— Begin RECORDS PROVIDED —

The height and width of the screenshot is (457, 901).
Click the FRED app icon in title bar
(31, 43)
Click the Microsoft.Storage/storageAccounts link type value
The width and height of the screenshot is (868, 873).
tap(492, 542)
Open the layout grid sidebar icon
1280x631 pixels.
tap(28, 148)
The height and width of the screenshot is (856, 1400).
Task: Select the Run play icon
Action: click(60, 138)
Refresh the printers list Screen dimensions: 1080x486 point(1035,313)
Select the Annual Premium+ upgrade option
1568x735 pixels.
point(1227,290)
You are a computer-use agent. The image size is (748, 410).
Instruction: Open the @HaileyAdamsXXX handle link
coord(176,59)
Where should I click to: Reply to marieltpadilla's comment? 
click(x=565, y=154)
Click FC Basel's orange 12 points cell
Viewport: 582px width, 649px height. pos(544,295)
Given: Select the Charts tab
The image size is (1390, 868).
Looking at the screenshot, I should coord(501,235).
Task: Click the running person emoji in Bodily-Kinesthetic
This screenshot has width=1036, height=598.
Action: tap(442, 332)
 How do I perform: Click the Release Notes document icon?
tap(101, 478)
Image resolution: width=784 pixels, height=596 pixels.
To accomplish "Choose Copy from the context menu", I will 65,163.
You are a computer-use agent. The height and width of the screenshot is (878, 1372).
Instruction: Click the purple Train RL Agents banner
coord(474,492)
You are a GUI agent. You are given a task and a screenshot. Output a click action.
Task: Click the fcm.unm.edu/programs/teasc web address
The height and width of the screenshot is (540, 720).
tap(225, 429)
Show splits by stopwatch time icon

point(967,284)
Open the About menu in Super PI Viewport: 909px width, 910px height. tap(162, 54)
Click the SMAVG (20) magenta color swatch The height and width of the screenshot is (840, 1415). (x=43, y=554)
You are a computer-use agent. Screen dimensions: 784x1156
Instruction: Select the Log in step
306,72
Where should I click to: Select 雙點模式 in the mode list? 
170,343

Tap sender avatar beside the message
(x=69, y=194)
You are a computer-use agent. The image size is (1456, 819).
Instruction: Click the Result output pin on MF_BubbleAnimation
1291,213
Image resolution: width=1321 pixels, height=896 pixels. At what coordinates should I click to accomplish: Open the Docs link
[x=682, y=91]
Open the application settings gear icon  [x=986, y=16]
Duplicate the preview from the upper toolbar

— End RECORDS PROVIDED —

### AIM
Identify each line of the entries above that contains the word "link" and copy every such line in full.

### RESULT OF THE EXERCISE
Click the Microsoft.Storage/storageAccounts link type value
Instruction: Open the @HaileyAdamsXXX handle link
Image resolution: width=1321 pixels, height=896 pixels. At what coordinates should I click to accomplish: Open the Docs link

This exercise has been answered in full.